# Poisson Distribution

The Poisson distribution models the number of occurrences of an event where each event has a constant probability of occurring. It is closely related to the exponential distribution, which models the time between successive occurrences.

The Poisson distribution has one parameter, μ ('mu'), which specifies the mean number of occurrences per unit time.

Examples of applications of the Poisson distribution are:

The number of cars passing a road that is not too busy.

The number of failures of a piece of equipment that is replaced with identical copies when it fails.

The Poisson distribution is often used as an approximation for the binomial distribution when the number of trials is very large and the probability of success is small.

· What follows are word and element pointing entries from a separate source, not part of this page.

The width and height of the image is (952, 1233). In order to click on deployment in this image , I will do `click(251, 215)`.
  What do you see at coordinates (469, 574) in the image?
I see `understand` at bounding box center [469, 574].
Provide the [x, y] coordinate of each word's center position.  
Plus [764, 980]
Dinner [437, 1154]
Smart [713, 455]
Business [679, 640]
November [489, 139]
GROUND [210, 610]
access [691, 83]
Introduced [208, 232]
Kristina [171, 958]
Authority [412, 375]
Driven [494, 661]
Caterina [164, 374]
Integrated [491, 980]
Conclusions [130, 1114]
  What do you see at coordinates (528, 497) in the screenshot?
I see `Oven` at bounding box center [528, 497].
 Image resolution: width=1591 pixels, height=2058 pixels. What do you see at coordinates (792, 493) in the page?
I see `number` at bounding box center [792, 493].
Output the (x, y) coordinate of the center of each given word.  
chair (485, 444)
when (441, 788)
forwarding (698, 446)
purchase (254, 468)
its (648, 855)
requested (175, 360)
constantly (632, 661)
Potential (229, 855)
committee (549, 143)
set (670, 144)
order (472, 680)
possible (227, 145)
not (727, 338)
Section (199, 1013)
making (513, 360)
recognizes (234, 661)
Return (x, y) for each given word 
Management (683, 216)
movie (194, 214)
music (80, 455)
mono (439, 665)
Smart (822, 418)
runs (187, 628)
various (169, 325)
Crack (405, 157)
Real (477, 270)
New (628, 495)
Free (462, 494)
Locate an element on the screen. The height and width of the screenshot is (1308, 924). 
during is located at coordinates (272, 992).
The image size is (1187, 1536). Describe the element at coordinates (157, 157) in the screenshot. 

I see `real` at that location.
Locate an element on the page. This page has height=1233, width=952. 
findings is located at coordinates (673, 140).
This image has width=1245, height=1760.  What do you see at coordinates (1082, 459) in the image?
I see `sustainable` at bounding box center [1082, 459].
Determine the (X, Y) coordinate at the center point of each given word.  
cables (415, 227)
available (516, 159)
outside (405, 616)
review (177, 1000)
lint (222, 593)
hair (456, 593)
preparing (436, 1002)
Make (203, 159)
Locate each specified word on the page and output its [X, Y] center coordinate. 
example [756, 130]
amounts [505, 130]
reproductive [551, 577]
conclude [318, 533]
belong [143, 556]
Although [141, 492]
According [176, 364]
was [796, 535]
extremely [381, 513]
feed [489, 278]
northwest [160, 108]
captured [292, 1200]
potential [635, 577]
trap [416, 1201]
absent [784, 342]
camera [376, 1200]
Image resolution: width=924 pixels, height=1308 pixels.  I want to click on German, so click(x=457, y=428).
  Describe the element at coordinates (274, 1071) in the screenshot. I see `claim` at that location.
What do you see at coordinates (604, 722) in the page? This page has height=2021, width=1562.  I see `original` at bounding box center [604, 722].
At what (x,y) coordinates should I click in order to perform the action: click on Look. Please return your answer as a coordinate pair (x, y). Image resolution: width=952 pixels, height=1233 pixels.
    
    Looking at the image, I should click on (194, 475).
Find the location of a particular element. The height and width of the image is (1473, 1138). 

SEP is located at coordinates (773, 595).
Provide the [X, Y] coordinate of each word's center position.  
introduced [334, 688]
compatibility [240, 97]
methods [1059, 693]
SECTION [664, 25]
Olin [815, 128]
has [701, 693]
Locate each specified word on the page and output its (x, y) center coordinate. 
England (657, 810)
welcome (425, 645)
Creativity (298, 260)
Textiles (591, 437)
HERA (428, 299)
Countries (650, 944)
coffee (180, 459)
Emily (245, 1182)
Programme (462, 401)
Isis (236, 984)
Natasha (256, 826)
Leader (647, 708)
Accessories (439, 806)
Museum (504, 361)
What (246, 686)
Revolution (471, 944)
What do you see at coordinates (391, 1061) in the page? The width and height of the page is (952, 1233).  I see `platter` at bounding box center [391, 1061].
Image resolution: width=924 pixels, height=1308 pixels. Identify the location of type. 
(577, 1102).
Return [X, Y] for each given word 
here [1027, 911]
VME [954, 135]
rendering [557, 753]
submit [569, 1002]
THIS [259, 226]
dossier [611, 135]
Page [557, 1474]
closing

The Poisson distribution is implemented by the PoissonDistribution class. It has one constructor which takes one argument: the mean number of events per unit time. The following constructs a Poisson distribution with mean 4.4:

`var poisson = new PoissonDistribution(4.4);`

The PoissonDistribution class has no specific properties. The mean number of events per unit time is returned by the Mean property.

PoissonDistribution has one static (*Shared* in Visual Basic) method, Sample,
which generates a random sample using a user-supplied uniform random number generator.

```
var random = new MersenneTwister();
int sample = PoissonDistribution.Sample(random, 4.4);
```

The above example uses the MersenneTwister class to generate uniform random numbers.

For details of the properties and methods common to all discrete probability distribution classes, see the topic on discrete distributions.